Abstract


ÇEVRESEL KRİZLERİN YÖNETİMİNDE DERİN EKOLOJİ HAREKETİ VARSAYIMLARININ DEĞERLENDİRİLMESİ

Derin ekoloji, insanı içinde yaşadığı doğa ile ayırmayan ve eşit gören, insanın doğaya üstünlüğünü kabul etmeyen bir felsefi düşüncedir. Doğa ile insanı “bir ve bütün” olarak ele almasıyla manevi boyutu fazla olan bir hareket olarak da nitelendirilmektedir. İnsana, doğaya, topluma, devlete, hiyerarşiye, tüketime bakışında oldukça keskin ve net hatları olan bu felsefi düşüncenin, çevresel krizlerin çözümü noktasında bakış açısının ve etkisinin ne olacağı bu çalışmanın amacını oluşturmaktadır. Bu amaçla derin ekolojinin varsayımlarının teorik açıdan tek tek incelenmeye çalışılması önemlidir. Bu noktada derin ekolojinin doğayı ve tabiattaki diğer canlıları insanın karşısında hizmetkâr olarak değil de birbirlerini tamamlayan bir yapbozun parçaları gibi ele alması, hiyerarşik bir yapıyı kesinlikle kabul etmeyerek, güç ve iktidarın parçalı halini öne çıkarması, kültürel ve toplumsal çeşitlilik ile işbirliğinin hakim olduğu çoğulcu yapıyı desteklemesi, üzerinde düşünülmesi gereken hususlardır. Doğadaki çeşitliliği korumak temel felsefesiyle, insanoğlu hayatta kalabileceği ölçüyle yetinmeli ve ihtiyacından fazla tüketimi kesinlikle reddetmeli görüşü hakim düşüncedir. Daha fazla tüketimin daha fazla üretimi gerekli kıldığı, her bir üretimin de doğada var olan hammaddeleri yok ettiği, sınırlı ve sonlu olan kaynakları tükettiği anlayışından yola çıkarak yolun sonunun yeni kaynak arayışına çıkacağının altı çizilmektedir. Yeni kaynak arayışı ise çevresel tahribatın en önemli etkenlerinden birini teşkil etmektedir. Oldukça keskin hatlara sahip olan derin ekoloji hareketinin öne sürdüğü bu görüşlerin günümüz çevresel krizlerin sebebi ya da sonucu noktasında nasıl bir etkide bulunacağı, bu düşüncenin varsayımları üzerinden irdelenmeye çalışılmıştır.
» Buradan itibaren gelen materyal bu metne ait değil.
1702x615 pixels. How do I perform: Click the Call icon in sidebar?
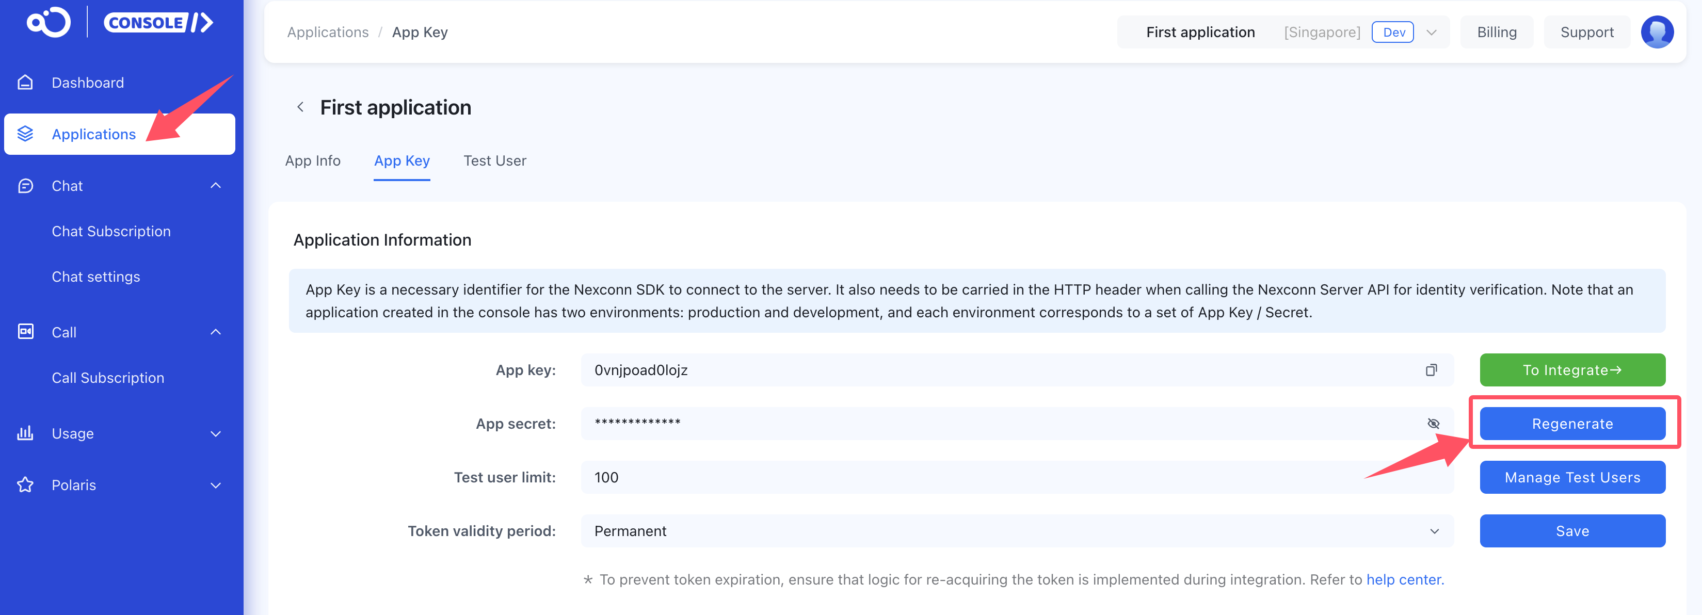25,332
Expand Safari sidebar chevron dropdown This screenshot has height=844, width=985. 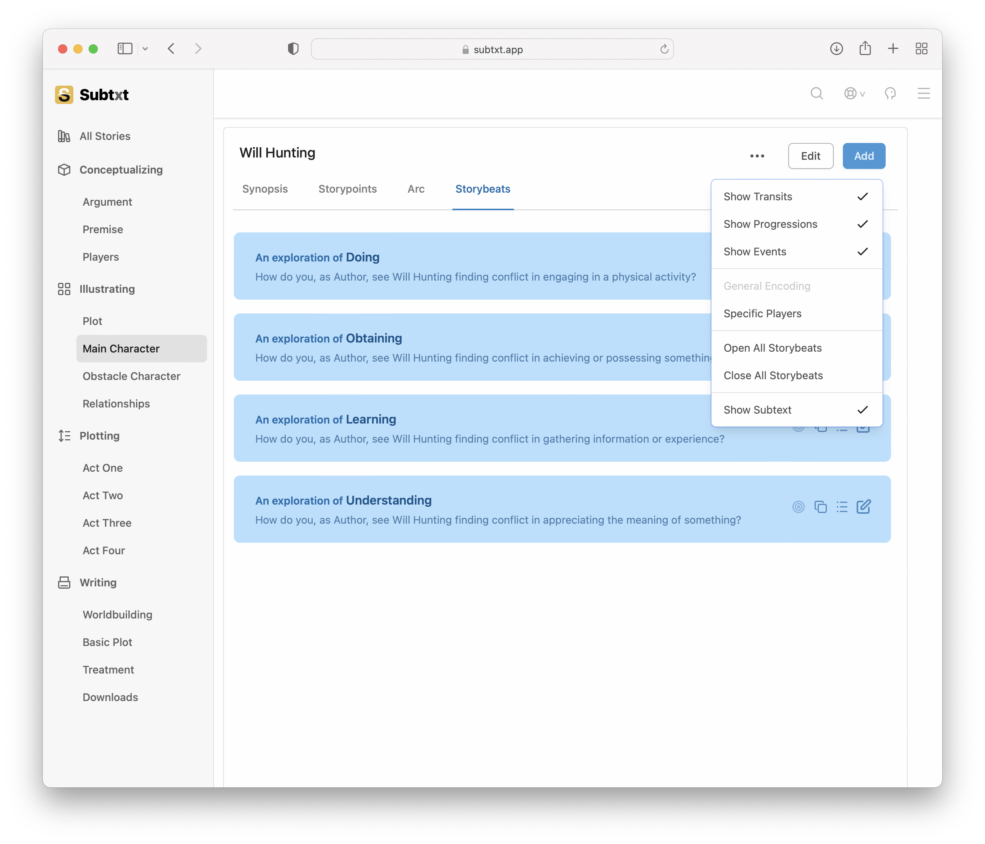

Tüketim ve tüketime ilişkin algının günümüz çevresel krizlerinin temel nedeni olduğunu söylemek yanlış olmayacaktır. İnsanı tabiattaki diğer canlılardan ayrı ve üstün tutarak hep tüketmeye yönelik bir varlık olarak gören algı terkedilmediği sürece çevresel tehditlerin bertaraf edilmesi mümkün görünmemektedir.